▸ **Task instructions**: Copy every line of the listing below without changing anything.

[BEGIN Provided data]

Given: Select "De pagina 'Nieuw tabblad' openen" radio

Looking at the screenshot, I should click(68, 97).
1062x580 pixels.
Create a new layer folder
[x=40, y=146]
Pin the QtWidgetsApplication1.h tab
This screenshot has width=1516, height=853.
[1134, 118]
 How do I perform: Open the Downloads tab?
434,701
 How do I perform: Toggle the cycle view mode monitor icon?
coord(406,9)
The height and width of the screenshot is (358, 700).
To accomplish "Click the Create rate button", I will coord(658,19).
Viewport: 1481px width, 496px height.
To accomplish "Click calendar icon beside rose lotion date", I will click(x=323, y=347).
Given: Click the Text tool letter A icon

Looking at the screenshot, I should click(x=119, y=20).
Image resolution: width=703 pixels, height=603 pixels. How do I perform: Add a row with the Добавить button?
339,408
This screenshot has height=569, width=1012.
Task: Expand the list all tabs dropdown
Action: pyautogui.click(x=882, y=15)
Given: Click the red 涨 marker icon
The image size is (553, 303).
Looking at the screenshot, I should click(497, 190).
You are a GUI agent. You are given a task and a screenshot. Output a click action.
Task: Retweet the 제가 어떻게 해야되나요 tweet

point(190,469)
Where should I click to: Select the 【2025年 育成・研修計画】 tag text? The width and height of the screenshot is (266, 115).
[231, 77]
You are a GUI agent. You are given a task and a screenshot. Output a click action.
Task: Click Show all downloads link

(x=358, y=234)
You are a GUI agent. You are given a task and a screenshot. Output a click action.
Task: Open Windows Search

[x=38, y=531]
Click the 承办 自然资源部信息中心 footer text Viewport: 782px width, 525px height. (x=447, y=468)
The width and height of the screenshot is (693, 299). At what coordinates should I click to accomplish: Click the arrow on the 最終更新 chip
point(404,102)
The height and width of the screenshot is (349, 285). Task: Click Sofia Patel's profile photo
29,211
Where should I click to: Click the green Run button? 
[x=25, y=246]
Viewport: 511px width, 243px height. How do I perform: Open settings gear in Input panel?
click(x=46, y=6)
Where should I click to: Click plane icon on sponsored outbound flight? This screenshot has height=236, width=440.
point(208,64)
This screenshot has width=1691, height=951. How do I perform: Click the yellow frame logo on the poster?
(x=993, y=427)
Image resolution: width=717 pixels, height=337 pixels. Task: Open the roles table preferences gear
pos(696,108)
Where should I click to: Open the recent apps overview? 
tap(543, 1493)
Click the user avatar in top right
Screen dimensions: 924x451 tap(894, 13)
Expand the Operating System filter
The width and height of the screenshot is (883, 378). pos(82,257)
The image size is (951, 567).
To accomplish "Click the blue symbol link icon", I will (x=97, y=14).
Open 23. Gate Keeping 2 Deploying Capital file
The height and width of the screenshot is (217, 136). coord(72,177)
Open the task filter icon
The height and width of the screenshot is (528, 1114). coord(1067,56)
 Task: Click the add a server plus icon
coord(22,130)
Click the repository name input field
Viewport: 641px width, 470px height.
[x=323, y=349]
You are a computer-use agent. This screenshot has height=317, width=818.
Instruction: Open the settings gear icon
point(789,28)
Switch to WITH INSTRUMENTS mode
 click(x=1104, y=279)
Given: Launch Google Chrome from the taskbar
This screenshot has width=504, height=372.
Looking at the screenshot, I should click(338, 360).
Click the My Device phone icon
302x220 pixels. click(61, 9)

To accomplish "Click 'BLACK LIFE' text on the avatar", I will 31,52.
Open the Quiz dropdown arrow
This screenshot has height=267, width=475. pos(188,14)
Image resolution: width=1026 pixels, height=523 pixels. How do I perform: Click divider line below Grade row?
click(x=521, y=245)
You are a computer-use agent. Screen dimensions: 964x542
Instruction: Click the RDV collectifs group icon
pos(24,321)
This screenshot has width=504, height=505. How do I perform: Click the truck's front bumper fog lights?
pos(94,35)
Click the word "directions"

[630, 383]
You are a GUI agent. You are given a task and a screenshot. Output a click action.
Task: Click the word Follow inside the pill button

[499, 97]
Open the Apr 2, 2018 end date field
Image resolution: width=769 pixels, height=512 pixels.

[END Provided data]

▸ **Written solution**:
Given: Select "De pagina 'Nieuw tabblad' openen" radio

Looking at the screenshot, I should click(68, 97).
1062x580 pixels.
Create a new layer folder
[x=40, y=146]
Pin the QtWidgetsApplication1.h tab
This screenshot has width=1516, height=853.
[1134, 118]
 How do I perform: Open the Downloads tab?
434,701
 How do I perform: Toggle the cycle view mode monitor icon?
coord(406,9)
The height and width of the screenshot is (358, 700).
To accomplish "Click the Create rate button", I will coord(658,19).
Viewport: 1481px width, 496px height.
To accomplish "Click calendar icon beside rose lotion date", I will click(x=323, y=347).
Given: Click the Text tool letter A icon

Looking at the screenshot, I should click(x=119, y=20).
Image resolution: width=703 pixels, height=603 pixels. How do I perform: Add a row with the Добавить button?
339,408
This screenshot has height=569, width=1012.
Task: Expand the list all tabs dropdown
Action: pyautogui.click(x=882, y=15)
Given: Click the red 涨 marker icon
The image size is (553, 303).
Looking at the screenshot, I should click(497, 190).
You are a GUI agent. You are given a task and a screenshot. Output a click action.
Task: Retweet the 제가 어떻게 해야되나요 tweet

point(190,469)
Where should I click to: Select the 【2025年 育成・研修計画】 tag text? The width and height of the screenshot is (266, 115).
[231, 77]
You are a GUI agent. You are given a task and a screenshot. Output a click action.
Task: Click Show all downloads link

(x=358, y=234)
You are a GUI agent. You are given a task and a screenshot. Output a click action.
Task: Open Windows Search

[x=38, y=531]
Click the 承办 自然资源部信息中心 footer text Viewport: 782px width, 525px height. (x=447, y=468)
The width and height of the screenshot is (693, 299). At what coordinates should I click to accomplish: Click the arrow on the 最終更新 chip
point(404,102)
The height and width of the screenshot is (349, 285). Task: Click Sofia Patel's profile photo
29,211
Where should I click to: Click the green Run button? 
[x=25, y=246]
Viewport: 511px width, 243px height. How do I perform: Open settings gear in Input panel?
click(x=46, y=6)
Where should I click to: Click plane icon on sponsored outbound flight? This screenshot has height=236, width=440.
point(208,64)
This screenshot has width=1691, height=951. How do I perform: Click the yellow frame logo on the poster?
(x=993, y=427)
Image resolution: width=717 pixels, height=337 pixels. Task: Open the roles table preferences gear
pos(696,108)
Where should I click to: Open the recent apps overview? 
tap(543, 1493)
Click the user avatar in top right
Screen dimensions: 924x451 tap(894, 13)
Expand the Operating System filter
The width and height of the screenshot is (883, 378). pos(82,257)
The image size is (951, 567).
To accomplish "Click the blue symbol link icon", I will (x=97, y=14).
Open 23. Gate Keeping 2 Deploying Capital file
The height and width of the screenshot is (217, 136). coord(72,177)
Open the task filter icon
The height and width of the screenshot is (528, 1114). coord(1067,56)
 Task: Click the add a server plus icon
coord(22,130)
Click the repository name input field
Viewport: 641px width, 470px height.
[x=323, y=349]
You are a computer-use agent. This screenshot has height=317, width=818.
Instruction: Open the settings gear icon
point(789,28)
Switch to WITH INSTRUMENTS mode
 click(x=1104, y=279)
Given: Launch Google Chrome from the taskbar
This screenshot has width=504, height=372.
Looking at the screenshot, I should click(338, 360).
Click the My Device phone icon
302x220 pixels. click(61, 9)

To accomplish "Click 'BLACK LIFE' text on the avatar", I will 31,52.
Open the Quiz dropdown arrow
This screenshot has height=267, width=475. pos(188,14)
Image resolution: width=1026 pixels, height=523 pixels. How do I perform: Click divider line below Grade row?
click(x=521, y=245)
You are a computer-use agent. Screen dimensions: 964x542
Instruction: Click the RDV collectifs group icon
pos(24,321)
This screenshot has width=504, height=505. How do I perform: Click the truck's front bumper fog lights?
pos(94,35)
Click the word "directions"

[630, 383]
You are a GUI agent. You are given a task and a screenshot. Output a click action.
Task: Click the word Follow inside the pill button

[499, 97]
Open the Apr 2, 2018 end date field
Image resolution: width=769 pixels, height=512 pixels.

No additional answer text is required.